DHCP lease timeout issue
-
Hey guys,
I am having a problem where some machines are not receiving dhcp address within the allowed time once the kernel boots and it tries to do a task.
PXE boot get a lease and starts iPXE (gives DHCP enough time)
iPXE then gets a lease and loads the correct action (gives DHCP enough time)
The kernel starts, abunch of info goes by and then the following happens in exactly 10 seconds:Starting network…
udhcpc (v1.22.1) started
Sending discover…
Sending discover…
Sending discover…
No lease, failing
ssh-keygen…etc, etc, etcDoesn’t give the DHCP enough time!

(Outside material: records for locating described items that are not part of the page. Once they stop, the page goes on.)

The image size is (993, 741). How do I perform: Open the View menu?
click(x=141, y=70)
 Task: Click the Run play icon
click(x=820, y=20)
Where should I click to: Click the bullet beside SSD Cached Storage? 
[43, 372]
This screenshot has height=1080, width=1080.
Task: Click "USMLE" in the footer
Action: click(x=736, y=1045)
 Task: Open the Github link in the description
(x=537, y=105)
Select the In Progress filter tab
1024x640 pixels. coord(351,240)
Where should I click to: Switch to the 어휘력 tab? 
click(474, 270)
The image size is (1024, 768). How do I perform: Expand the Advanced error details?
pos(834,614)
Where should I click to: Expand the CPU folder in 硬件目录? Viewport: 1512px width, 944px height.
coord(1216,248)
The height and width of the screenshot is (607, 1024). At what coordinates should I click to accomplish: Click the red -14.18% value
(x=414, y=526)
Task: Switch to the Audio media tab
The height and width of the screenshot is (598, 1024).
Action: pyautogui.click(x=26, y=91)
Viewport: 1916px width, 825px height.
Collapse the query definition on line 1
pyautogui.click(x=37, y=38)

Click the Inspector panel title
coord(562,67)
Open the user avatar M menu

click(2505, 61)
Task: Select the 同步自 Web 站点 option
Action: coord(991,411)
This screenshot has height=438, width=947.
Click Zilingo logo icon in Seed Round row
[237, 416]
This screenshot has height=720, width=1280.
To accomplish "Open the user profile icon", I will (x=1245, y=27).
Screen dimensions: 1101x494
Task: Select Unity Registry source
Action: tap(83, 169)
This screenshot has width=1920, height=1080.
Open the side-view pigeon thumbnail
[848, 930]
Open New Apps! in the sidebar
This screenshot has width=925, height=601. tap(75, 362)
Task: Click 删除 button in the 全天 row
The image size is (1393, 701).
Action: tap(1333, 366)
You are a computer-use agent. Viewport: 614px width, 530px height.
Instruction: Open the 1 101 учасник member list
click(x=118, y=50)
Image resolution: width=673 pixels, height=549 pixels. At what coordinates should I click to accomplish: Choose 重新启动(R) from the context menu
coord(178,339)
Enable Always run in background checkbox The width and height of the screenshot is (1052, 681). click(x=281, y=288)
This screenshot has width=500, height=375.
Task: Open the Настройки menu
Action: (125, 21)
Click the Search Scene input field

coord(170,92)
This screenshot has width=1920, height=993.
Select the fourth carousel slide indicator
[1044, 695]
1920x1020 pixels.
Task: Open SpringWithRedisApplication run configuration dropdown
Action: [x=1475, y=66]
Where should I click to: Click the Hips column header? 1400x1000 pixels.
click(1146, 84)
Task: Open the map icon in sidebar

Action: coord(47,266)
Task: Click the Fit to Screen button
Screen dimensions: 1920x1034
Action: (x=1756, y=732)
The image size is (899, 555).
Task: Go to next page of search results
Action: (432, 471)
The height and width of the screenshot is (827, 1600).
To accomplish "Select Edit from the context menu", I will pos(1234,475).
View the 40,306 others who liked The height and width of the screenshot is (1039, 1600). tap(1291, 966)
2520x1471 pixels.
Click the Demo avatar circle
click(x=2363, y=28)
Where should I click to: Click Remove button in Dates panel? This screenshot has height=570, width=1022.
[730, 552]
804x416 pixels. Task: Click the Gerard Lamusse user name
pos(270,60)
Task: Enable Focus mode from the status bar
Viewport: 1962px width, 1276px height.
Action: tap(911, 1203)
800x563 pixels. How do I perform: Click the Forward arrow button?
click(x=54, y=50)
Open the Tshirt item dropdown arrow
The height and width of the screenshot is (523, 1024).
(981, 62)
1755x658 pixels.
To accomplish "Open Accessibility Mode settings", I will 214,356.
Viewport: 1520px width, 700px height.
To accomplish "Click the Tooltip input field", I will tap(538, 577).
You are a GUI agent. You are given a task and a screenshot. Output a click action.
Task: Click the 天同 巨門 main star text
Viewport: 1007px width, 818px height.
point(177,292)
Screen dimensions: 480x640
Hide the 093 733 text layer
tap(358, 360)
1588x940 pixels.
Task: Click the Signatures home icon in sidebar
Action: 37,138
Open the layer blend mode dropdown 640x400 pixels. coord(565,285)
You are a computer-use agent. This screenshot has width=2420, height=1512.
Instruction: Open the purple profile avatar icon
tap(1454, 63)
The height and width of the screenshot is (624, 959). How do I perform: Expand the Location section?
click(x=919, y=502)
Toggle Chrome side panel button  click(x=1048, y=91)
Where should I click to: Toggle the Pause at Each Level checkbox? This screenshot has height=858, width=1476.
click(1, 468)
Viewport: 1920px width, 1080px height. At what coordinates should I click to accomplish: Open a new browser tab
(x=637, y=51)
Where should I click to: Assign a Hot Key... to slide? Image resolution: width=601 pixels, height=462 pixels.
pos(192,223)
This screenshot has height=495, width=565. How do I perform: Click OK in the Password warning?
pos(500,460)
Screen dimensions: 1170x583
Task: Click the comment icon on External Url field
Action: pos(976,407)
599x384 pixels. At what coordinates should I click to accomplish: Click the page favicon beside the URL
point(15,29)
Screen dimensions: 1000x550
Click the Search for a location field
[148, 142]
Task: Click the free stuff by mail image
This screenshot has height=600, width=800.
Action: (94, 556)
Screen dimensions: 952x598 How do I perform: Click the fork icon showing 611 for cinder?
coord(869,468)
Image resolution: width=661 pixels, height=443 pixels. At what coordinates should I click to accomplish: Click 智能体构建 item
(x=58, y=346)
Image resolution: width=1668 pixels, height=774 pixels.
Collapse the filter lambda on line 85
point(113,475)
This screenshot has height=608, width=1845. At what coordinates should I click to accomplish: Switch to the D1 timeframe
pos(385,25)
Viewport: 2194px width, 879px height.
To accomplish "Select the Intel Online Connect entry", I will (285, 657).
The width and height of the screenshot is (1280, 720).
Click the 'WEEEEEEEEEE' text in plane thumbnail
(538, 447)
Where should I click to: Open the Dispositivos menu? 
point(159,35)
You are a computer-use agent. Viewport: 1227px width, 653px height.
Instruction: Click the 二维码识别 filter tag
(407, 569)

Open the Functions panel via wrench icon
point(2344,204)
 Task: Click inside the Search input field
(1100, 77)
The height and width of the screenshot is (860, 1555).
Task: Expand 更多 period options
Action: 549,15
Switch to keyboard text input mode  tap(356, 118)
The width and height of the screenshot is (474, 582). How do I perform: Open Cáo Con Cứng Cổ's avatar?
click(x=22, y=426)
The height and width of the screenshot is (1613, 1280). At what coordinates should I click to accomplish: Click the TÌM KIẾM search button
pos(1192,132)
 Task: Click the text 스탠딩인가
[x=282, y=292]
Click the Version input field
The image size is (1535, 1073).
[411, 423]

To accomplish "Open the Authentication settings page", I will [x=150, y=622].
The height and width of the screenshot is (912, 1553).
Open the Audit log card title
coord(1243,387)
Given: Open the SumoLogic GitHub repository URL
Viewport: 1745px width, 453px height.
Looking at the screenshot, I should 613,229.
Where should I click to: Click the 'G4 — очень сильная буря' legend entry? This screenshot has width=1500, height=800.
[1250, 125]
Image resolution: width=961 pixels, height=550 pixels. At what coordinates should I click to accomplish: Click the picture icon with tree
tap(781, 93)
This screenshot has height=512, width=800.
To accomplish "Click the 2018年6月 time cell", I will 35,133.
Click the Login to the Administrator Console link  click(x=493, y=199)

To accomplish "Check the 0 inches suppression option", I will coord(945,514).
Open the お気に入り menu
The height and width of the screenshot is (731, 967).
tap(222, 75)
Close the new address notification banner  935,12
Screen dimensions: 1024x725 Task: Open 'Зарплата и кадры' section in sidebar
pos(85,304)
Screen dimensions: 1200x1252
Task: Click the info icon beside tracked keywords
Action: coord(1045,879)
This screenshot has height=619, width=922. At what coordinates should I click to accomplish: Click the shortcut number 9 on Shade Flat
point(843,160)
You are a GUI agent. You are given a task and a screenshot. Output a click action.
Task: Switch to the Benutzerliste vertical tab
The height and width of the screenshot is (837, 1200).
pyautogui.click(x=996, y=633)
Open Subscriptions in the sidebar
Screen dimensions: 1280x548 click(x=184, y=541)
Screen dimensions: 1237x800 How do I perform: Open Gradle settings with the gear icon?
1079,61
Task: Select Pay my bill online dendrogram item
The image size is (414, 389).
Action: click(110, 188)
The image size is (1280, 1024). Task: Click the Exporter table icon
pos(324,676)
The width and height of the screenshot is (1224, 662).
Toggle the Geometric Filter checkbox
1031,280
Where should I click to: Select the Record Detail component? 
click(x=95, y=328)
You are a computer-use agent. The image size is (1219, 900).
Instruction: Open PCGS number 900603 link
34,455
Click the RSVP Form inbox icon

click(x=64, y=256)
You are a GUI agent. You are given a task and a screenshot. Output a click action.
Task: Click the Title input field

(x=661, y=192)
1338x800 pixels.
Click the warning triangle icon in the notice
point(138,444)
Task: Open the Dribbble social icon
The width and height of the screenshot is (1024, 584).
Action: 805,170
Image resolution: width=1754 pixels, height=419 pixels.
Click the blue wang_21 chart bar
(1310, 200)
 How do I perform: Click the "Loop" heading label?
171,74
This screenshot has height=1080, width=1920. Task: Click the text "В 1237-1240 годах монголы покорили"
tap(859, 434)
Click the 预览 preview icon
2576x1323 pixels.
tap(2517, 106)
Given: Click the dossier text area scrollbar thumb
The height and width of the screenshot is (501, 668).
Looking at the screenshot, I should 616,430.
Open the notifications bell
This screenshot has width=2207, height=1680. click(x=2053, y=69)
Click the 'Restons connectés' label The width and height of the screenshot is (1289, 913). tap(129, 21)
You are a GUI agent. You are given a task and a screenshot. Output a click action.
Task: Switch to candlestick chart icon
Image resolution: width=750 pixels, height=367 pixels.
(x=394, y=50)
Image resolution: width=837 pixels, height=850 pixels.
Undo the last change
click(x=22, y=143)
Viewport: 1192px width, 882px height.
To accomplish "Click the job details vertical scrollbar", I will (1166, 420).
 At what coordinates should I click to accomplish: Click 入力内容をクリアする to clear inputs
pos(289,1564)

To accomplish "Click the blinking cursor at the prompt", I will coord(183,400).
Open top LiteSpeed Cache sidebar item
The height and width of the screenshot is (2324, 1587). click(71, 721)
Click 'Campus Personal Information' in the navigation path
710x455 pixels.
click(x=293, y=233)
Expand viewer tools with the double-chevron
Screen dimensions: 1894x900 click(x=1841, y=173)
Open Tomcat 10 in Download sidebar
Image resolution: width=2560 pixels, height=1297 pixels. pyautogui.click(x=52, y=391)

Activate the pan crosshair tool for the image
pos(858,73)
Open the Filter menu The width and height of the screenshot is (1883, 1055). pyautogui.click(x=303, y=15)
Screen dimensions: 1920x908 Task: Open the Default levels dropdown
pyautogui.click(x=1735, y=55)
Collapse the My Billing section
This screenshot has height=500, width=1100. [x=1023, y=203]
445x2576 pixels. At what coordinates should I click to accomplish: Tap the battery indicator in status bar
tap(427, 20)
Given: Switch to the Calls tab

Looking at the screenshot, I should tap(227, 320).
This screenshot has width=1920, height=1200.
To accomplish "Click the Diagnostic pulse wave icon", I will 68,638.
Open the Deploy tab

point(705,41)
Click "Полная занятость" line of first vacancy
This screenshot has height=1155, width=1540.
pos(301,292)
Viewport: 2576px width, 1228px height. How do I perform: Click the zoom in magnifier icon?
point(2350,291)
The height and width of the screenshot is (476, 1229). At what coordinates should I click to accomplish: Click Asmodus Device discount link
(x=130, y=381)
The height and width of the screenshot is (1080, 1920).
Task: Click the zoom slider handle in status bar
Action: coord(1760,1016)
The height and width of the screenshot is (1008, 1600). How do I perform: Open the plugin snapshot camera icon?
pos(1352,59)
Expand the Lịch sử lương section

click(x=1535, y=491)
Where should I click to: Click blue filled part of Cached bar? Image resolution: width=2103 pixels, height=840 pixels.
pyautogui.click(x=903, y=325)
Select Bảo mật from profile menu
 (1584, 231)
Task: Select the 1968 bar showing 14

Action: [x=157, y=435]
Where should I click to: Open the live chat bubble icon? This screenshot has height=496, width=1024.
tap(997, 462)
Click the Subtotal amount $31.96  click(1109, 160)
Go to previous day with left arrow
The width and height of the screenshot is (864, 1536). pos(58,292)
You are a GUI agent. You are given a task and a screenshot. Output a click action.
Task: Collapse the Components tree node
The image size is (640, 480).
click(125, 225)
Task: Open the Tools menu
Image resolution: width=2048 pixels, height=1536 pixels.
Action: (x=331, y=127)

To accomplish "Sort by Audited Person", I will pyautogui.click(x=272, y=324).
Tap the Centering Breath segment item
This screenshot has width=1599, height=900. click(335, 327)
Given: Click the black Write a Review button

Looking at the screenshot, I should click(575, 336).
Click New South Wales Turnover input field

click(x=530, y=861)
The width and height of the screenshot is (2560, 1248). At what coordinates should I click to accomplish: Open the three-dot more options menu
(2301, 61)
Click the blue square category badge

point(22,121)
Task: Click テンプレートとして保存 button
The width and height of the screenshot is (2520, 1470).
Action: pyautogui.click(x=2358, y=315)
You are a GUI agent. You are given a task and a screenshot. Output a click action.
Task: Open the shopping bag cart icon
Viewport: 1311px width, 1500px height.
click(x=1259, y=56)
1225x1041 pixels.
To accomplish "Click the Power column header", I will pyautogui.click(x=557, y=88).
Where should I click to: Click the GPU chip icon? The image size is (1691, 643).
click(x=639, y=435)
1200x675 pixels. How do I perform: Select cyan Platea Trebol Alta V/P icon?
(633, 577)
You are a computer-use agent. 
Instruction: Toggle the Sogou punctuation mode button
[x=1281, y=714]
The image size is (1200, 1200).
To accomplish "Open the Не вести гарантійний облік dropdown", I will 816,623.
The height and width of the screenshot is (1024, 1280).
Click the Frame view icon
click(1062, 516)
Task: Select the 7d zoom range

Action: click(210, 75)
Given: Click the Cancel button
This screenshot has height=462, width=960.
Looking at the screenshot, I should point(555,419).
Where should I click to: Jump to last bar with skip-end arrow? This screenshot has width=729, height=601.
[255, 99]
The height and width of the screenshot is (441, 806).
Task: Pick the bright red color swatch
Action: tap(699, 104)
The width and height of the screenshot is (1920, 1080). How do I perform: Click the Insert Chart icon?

Is there a way to increase the timeout on the dhcp requests? Our server runs the whole campus, wireless, etc… It always responds…just never within the 10 seconds that it is given in fog on this step. If the timeout was 20 seconds, I’m pretty sure this issue would go away.
Any thoughts?
Adam
-
Well…i found the issue.
When i updated FOG from the SVN to fix the resize partition issue, it installed a new kernel also. This kernel seems to be the source of the issue here. I reverted back to the original 1.2.0 package kernel and now it is able to boot correctly.
What was changed between the 1.2.0 default kernel and then current SVN kernel?
Thanks,
Adam
-
We found out the main issue. The kernel switch alieavated it some but the issue remains.
Spanning-tree on the network here is interfering with DHCP in FOG. It’s not allowing the port up fast enough for the latest kernel/tools and dies at discovery.
Can the timeout please be lengthened for the DHCP discover requests in the latest tool? Is there any way that i can set it…can you point me where to go?
Thanks,
Adam
-
DHCP timeouts aren’t really something fog controls in any form. If you’re getting ipxe menu screens, then it seems (to me) that you’re booting systems using USB NICs?
Is this issue occurring on all of your systems or specific systems?
-
I am getting ipxe screens (but had to tweek spanning-tree even for that) becuase iPXE was not waiting long enough for the DHCP request to come through (ipxe waits 15 seconds…with full spanning-tree, it takes from 13-20 seconds to respond). We enabled fast learning for spanning-tree and it now responds in about 9-12 seconds which makes iPXE happy. But once it boots the kernel and starts (for a task or a registration), it does the above with the discover statements and then gives up. We timed it and it is only giving that process 10 sec max and then gives up and the task just hangs with a blinking cursor which slowly moves everything off the screen.
I am the network person on our campus so i can test but we cannot turn off spanning tree (nor would be want…it keeps people from incorrectly connecting network cables and taking down the entire network). I tried turning if straight off for a test and it was happy and all worked. That last “Sending Discover” process however just will not give the network enough time to “turn on”.
Any enterprise type network would have this issue and i can’t see me being the only one here
On .32 though, the PXE part would wait as long as needed and when the kernel booted and it did it’s things, it also waited as long as needed. It just seems to be something with this kernel/tools combo that refuses to wait more then 10 sec…
Also, no, the USB is PCIe 1x based, not USB and are standard intel branded 1G chips.
As far as type, Dell Optiplex 755,760,780,790,990,9020,9030 all show this problem. The less “switches” between the computer and the network core, the better chance of success…the further away…the more likely spanning-tree won’t start fast enough for it because there are more switches in which spanning-tree must calculate before allowing traffic on that port.
Does that help…lol
-
If you need more time I can put a delay before dhcp starts but after the kernel loads maybe that’ll help?
-
I’m willing to give that a try.
-
I’m specifying a 60 timeout value. Really it shouldn’t take any more than 30 seconds but I’ve seen a few times where it may take 45 seconds. I’ll inform you when the init’s are built.
-
SVN 2485 released.
Should add timeout value to 60 seconds. It will continue on when it receives a dhcp lease or times out.
-
This fixed it. It now gives our network enough time to actualy grab a DHCP address.
I really appreciate your help!
-
Speaking of switches - I’ve noticed that the delay will also lengthen due to managed switches. We have Dell Powerconnect switches at my school … the floor switches are unamanged - (i.e. plug and go variety), some of the bigger switches are managed - which means they have a static IP address that you can change, as well as configure any sort of LAGs or VLANS. I’ve noticed that the more managed switches between the fog client and dhcp server - will dramatically increase the waiting time.
-
That is spanning tree making sure there are no loops before allowing data to pass on the port. All managed switches have it turned on by default (which is a good thing). All our switches on campus have it, so if you have 3-4 swithces in a row that have to learn its new path, it does take longer then usual to come up then on unmanaged switches, hense our issue we were having.